The images of devastation of the war-torn city and its fast development have been revealed several times by foreign media outlets and foreign photographers in exhibitions. But Hong’s photographs features a native’s view of the city and its people. They are an honest chronicle of the city, reflecting the photographer’s warmth and respect for citizens during the turbulent modern times.
“Students Waiting for a Boat to School in Yangnam-dong” by Hong Soon-tai (Seoul Museum of History)
A section is devoted to portray old memories that people who lived through the decades can easily connect to. For example, one of the photographs shows a long line of students in uniforms waiting for a boat to cross the Hangang River to go to school.
“Not many of us went to school at that time ... . We didn’t have bridges and had to take the boat to go to school,” wrote Kang Jeong-ae, explaining the photo taken in the 1940s.
Seoul was developing at a very fast pace with highways being built and buildings rising next to shanty towns. But Hong’s focus was not on the fast development that the country is proud of.
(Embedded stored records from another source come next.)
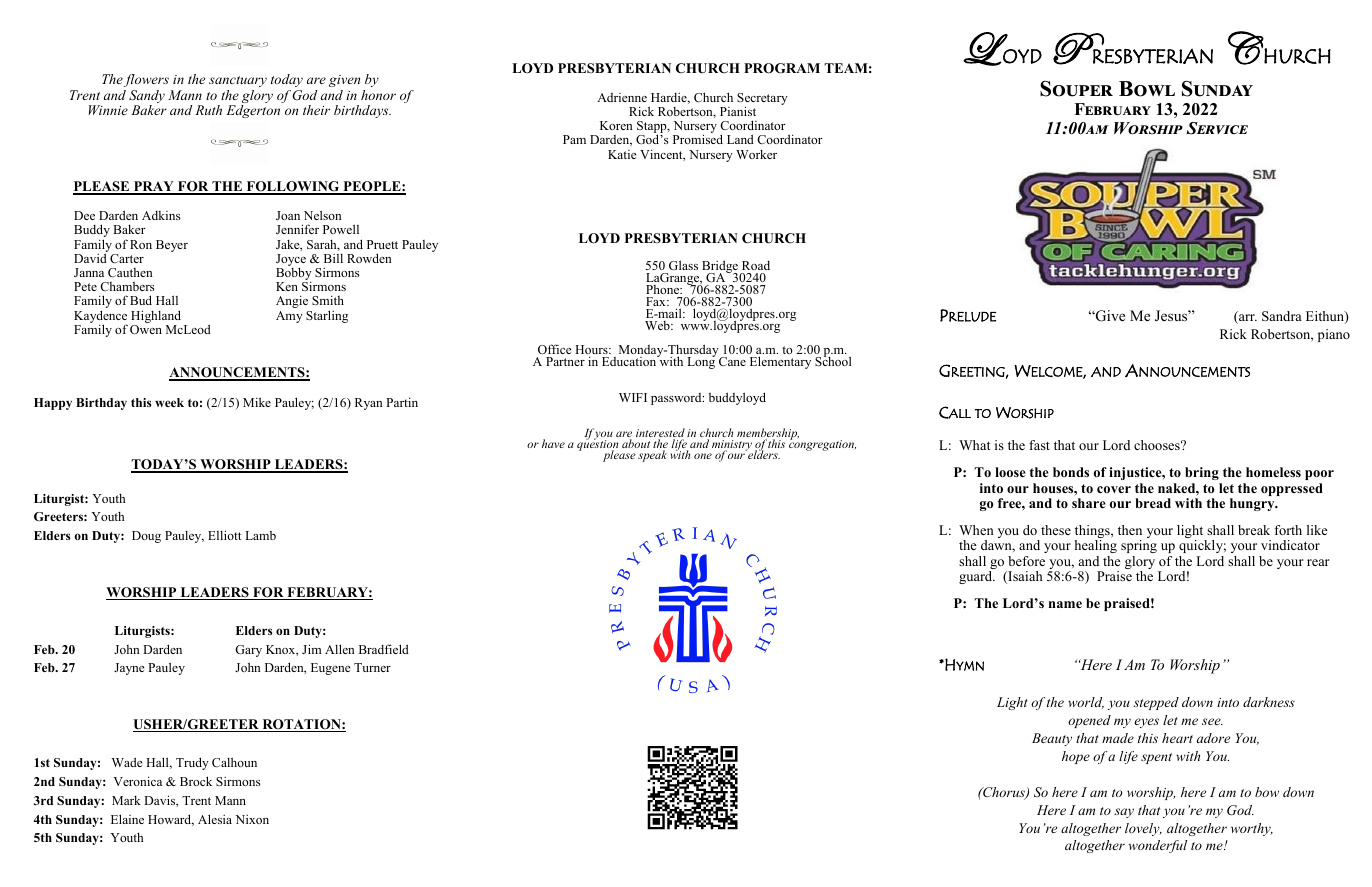  Describe the element at coordinates (1156, 703) in the screenshot. I see `stepped` at that location.
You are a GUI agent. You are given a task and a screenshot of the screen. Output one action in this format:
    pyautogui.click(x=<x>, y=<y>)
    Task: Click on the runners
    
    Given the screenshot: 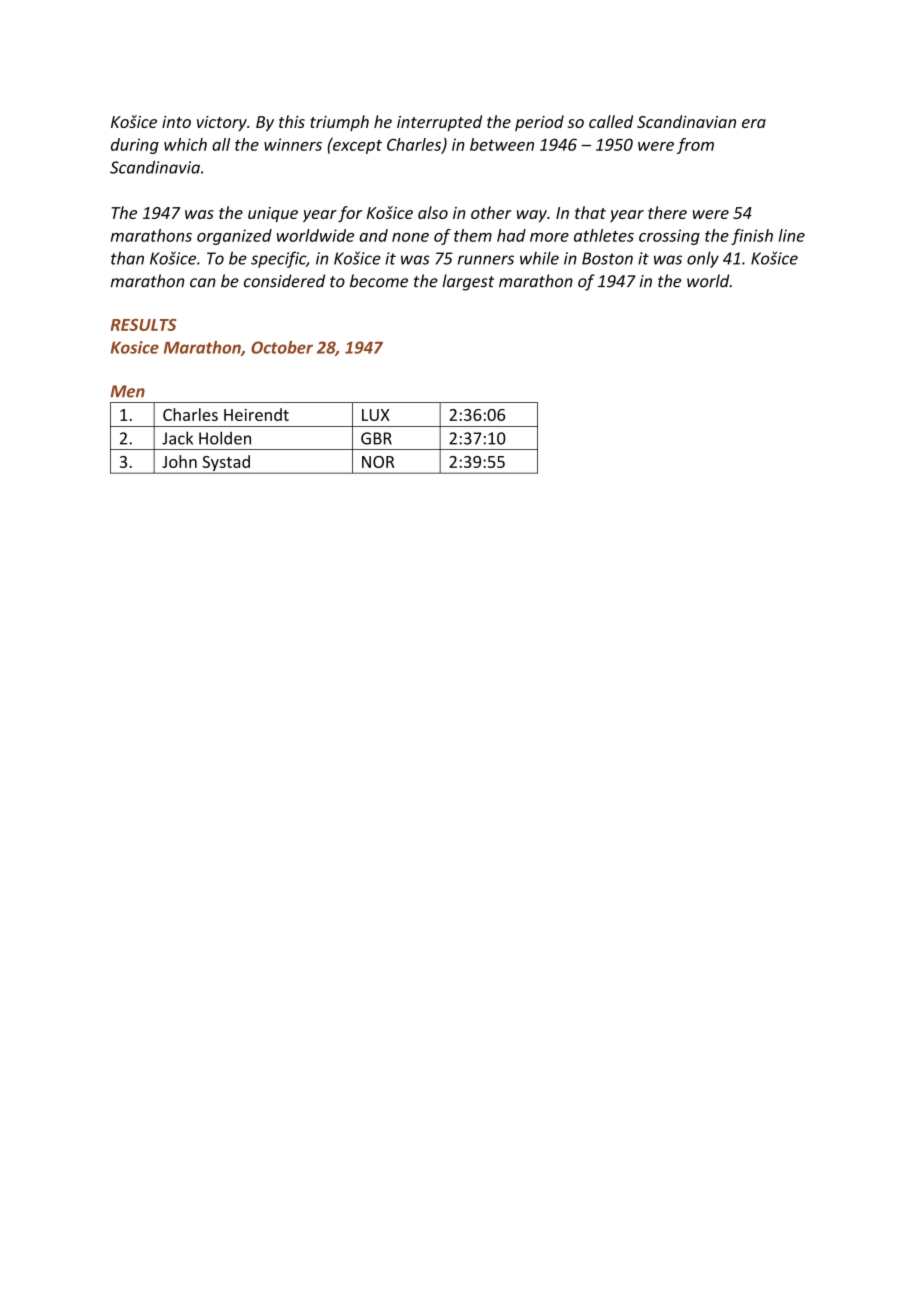 What is the action you would take?
    pyautogui.click(x=486, y=260)
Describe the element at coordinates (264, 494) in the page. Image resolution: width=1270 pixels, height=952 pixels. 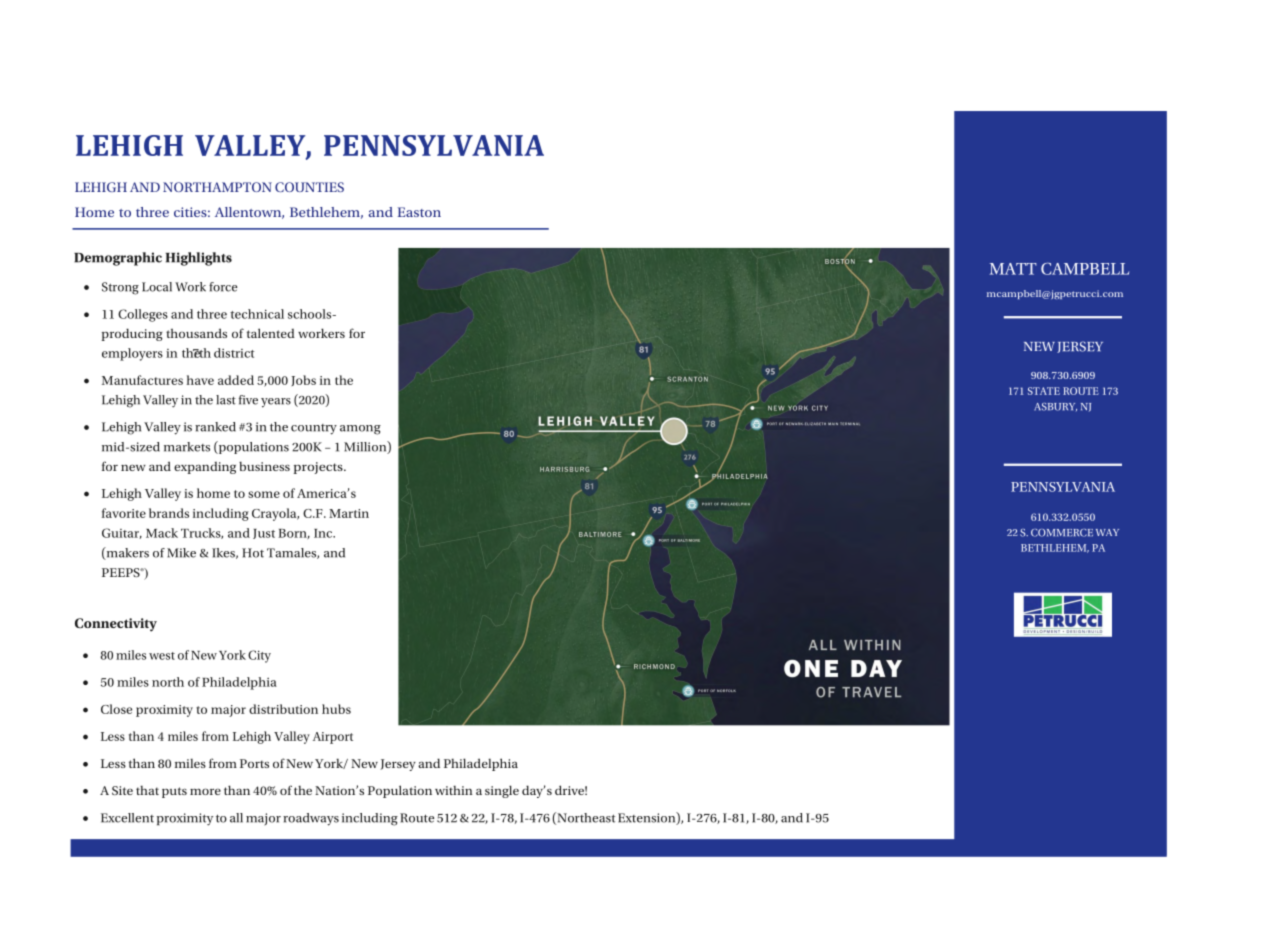
I see `some` at that location.
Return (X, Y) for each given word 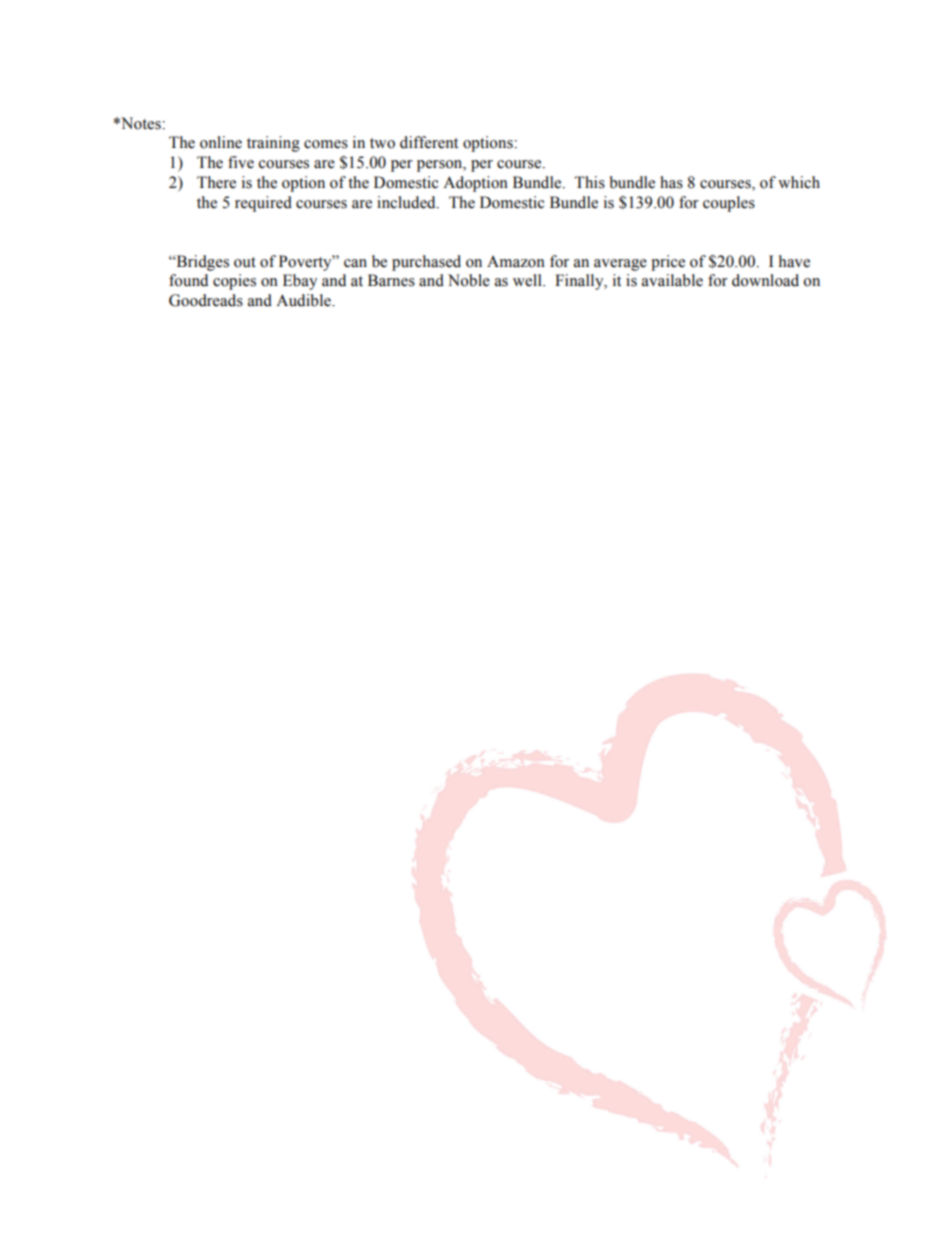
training (273, 144)
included (407, 202)
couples (729, 204)
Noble (469, 280)
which (799, 182)
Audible (304, 300)
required (263, 204)
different (429, 142)
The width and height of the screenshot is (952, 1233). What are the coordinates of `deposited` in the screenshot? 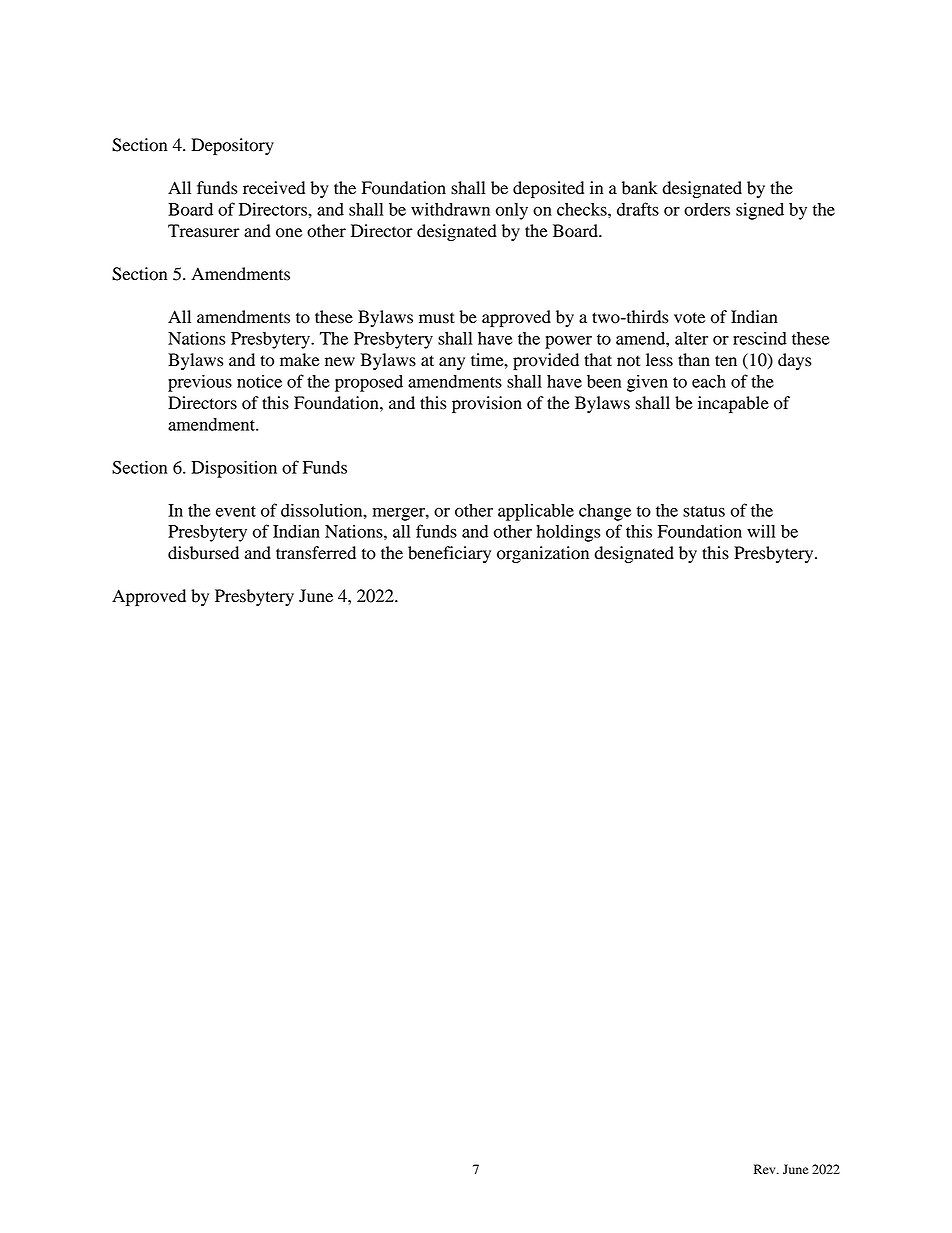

He looked at ordinary people’s lives in the midst of modern buildings and speed lanes, capturing the contrasting view of old lives and fast development.
“A Wash Place in Ttukseom” by Hong Soon-tai (Seoul Museum of History)
In a 1969 photo titled “Save our Legacy,” he captured the stark contrast between the overpass and the children playing in the ruins of construction. A 1971 photo shows a small concrete illegal house built under the bridge with children playing and mothers doing the laundry.
He had a unique perspective and found humor in the everyday lives of citizens. He captured a scene of a nun and a young lady in a miniskirt walking side by side on a bustling street of Seoul. A group of old men from the mountainous region of Cheonghak-dong in Mount Jirisan strolling throught the then posh Midopa Department Store is also a notable scene, symbolizing the rapid transition the society was going through.
The museum has also recently published a photo book featuring more than 100 photos of old Seoul taken by Catholic missionaries in the early 1900s. The photos have been in the archive of the Benedictine Congregation of St. Ottilien in Germany, which sent missionaries to Korea in 1909 and established a church in the Hyehwa-dong area.
Norbert Weber, first abbot of the St. Ottilien Monastery, took a deep interest in Korean culture. The interest created many valuable records of Seoul.
He left many photographs of old houses, architecture, sculptures, Buddhist temples of Korea and Mount Geumgangsan. He left numerous photographs and records of the mountain, which were later published in “Record of a Trip to Geumgangsan Mountain.”